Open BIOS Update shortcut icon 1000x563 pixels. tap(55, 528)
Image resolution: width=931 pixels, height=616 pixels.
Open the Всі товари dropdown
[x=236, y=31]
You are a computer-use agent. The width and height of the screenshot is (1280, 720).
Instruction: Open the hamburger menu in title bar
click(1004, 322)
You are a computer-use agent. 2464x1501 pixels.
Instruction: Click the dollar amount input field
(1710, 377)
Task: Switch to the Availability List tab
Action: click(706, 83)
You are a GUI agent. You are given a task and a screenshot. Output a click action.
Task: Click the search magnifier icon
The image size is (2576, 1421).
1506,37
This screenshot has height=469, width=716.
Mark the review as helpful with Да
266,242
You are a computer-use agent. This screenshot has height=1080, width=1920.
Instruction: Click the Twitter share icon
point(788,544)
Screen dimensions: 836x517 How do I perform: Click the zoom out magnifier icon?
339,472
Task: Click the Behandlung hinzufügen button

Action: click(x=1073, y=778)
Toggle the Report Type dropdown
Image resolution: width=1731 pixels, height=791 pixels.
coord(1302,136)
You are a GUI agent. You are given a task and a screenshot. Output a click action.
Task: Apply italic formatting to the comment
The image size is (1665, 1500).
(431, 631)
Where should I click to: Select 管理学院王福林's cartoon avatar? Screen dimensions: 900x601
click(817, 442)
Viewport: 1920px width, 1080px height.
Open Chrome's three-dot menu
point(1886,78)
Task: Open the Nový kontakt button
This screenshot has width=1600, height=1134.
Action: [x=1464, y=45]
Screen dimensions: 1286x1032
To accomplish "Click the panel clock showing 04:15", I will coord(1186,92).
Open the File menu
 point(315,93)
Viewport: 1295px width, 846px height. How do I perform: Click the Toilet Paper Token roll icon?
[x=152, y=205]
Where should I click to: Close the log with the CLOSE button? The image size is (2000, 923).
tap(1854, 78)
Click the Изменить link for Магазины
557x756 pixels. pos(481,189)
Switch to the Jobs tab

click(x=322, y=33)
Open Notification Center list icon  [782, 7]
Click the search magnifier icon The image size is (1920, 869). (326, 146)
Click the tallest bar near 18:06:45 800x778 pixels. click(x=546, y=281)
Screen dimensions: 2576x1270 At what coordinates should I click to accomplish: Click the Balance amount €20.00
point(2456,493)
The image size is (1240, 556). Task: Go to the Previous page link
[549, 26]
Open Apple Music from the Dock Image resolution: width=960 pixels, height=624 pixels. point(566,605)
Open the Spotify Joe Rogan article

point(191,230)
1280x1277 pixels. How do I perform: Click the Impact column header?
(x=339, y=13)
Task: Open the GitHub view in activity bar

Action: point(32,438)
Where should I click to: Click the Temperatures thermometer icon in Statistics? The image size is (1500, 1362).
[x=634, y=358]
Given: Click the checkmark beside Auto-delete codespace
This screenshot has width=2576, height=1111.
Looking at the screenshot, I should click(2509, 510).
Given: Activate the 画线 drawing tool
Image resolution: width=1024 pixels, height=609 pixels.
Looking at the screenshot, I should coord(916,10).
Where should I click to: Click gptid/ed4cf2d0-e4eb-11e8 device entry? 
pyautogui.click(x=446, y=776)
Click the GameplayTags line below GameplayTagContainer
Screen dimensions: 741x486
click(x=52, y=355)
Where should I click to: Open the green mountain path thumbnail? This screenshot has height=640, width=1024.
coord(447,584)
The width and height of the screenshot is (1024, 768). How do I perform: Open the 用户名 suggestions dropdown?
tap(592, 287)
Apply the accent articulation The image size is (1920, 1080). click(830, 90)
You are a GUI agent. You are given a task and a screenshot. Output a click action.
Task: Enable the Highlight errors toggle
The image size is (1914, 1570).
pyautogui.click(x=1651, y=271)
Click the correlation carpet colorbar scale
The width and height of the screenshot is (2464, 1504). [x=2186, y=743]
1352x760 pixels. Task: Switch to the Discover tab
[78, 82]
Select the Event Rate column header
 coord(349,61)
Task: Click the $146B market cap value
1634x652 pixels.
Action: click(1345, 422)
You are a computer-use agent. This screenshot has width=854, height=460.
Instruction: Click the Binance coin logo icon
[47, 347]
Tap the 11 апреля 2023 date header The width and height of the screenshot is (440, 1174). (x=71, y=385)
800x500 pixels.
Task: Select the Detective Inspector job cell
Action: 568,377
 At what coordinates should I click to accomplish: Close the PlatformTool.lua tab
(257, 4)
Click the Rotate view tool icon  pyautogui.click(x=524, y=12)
----------------------------------------
Rewrite all the items above as a JSON list of strings, with one string for each line and any blank lines left out.

[
  "Open BIOS Update shortcut icon 1000x563 pixels. tap(55, 528)",
  "Image resolution: width=931 pixels, height=616 pixels.",
  "Open the Всі товари dropdown",
  "[x=236, y=31]",
  "You are a computer-use agent. The width and height of the screenshot is (1280, 720).",
  "Instruction: Open the hamburger menu in title bar",
  "click(1004, 322)",
  "You are a computer-use agent. 2464x1501 pixels.",
  "Instruction: Click the dollar amount input field",
  "(1710, 377)",
  "Task: Switch to the Availability List tab",
  "Action: click(706, 83)",
  "You are a GUI agent. You are given a task and a screenshot. Output a click action.",
  "Task: Click the search magnifier icon",
  "The image size is (2576, 1421).",
  "1506,37",
  "This screenshot has height=469, width=716.",
  "Mark the review as helpful with Да",
  "266,242",
  "You are a computer-use agent. This screenshot has height=1080, width=1920.",
  "Instruction: Click the Twitter share icon",
  "point(788,544)",
  "Screen dimensions: 836x517 How do I perform: Click the zoom out magnifier icon?",
  "339,472",
  "Task: Click the Behandlung hinzufügen button",
  "Action: click(x=1073, y=778)",
  "Toggle the Report Type dropdown",
  "Image resolution: width=1731 pixels, height=791 pixels.",
  "coord(1302,136)",
  "You are a GUI agent. You are given a task and a screenshot. Output a click action.",
  "Task: Apply italic formatting to the comment",
  "The image size is (1665, 1500).",
  "(431, 631)",
  "Where should I click to: Select 管理学院王福林's cartoon avatar? Screen dimensions: 900x601",
  "click(817, 442)",
  "Viewport: 1920px width, 1080px height.",
  "Open Chrome's three-dot menu",
  "point(1886,78)",
  "Task: Open the Nový kontakt button",
  "This screenshot has width=1600, height=1134.",
  "Action: [x=1464, y=45]",
  "Screen dimensions: 1286x1032",
  "To accomplish \"Click the panel clock showing 04:15\", I will coord(1186,92).",
  "Open the File menu",
  " point(315,93)",
  "Viewport: 1295px width, 846px height. How do I perform: Click the Toilet Paper Token roll icon?",
  "[x=152, y=205]",
  "Where should I click to: Close the log with the CLOSE button? The image size is (2000, 923).",
  "tap(1854, 78)",
  "Click the Изменить link for Магазины",
  "557x756 pixels. pos(481,189)",
  "Switch to the Jobs tab",
  "click(x=322, y=33)",
  "Open Notification Center list icon  [782, 7]",
  "Click the search magnifier icon The image size is (1920, 869). (326, 146)",
  "Click the tallest bar near 18:06:45 800x778 pixels. click(x=546, y=281)",
  "Screen dimensions: 2576x1270 At what coordinates should I click to accomplish: Click the Balance amount €20.00",
  "point(2456,493)",
  "The image size is (1240, 556). Task: Go to the Previous page link",
  "[549, 26]",
  "Open Apple Music from the Dock Image resolution: width=960 pixels, height=624 pixels. point(566,605)",
  "Open the Spotify Joe Rogan article",
  "point(191,230)",
  "1280x1277 pixels. How do I perform: Click the Impact column header?",
  "(x=339, y=13)",
  "Task: Open the GitHub view in activity bar",
  "Action: point(32,438)",
  "Where should I click to: Click the Temperatures thermometer icon in Statistics? The image size is (1500, 1362).",
  "[x=634, y=358]",
  "Given: Click the checkmark beside Auto-delete codespace",
  "This screenshot has width=2576, height=1111.",
  "Looking at the screenshot, I should click(2509, 510).",
  "Given: Activate the 画线 drawing tool",
  "Image resolution: width=1024 pixels, height=609 pixels.",
  "Looking at the screenshot, I should coord(916,10).",
  "Where should I click to: Click gptid/ed4cf2d0-e4eb-11e8 device entry? ",
  "pyautogui.click(x=446, y=776)",
  "Click the GameplayTags line below GameplayTagContainer",
  "Screen dimensions: 741x486",
  "click(x=52, y=355)",
  "Where should I click to: Open the green mountain path thumbnail? This screenshot has height=640, width=1024.",
  "coord(447,584)",
  "The width and height of the screenshot is (1024, 768). How do I perform: Open the 用户名 suggestions dropdown?",
  "tap(592, 287)",
  "Apply the accent articulation The image size is (1920, 1080). click(830, 90)",
  "You are a GUI agent. You are given a task and a screenshot. Output a click action.",
  "Task: Enable the Highlight errors toggle",
  "The image size is (1914, 1570).",
  "pyautogui.click(x=1651, y=271)",
  "Click the correlation carpet colorbar scale",
  "The width and height of the screenshot is (2464, 1504). [x=2186, y=743]",
  "1352x760 pixels. Task: Switch to the Discover tab",
  "[78, 82]",
  "Select the Event Rate column header",
  " coord(349,61)",
  "Task: Click the $146B market cap value",
  "1634x652 pixels.",
  "Action: click(1345, 422)",
  "You are a computer-use agent. This screenshot has width=854, height=460.",
  "Instruction: Click the Binance coin logo icon",
  "[47, 347]",
  "Tap the 11 апреля 2023 date header The width and height of the screenshot is (440, 1174). (x=71, y=385)",
  "800x500 pixels.",
  "Task: Select the Detective Inspector job cell",
  "Action: 568,377",
  " At what coordinates should I click to accomplish: Close the PlatformTool.lua tab",
  "(257, 4)",
  "Click the Rotate view tool icon  pyautogui.click(x=524, y=12)"
]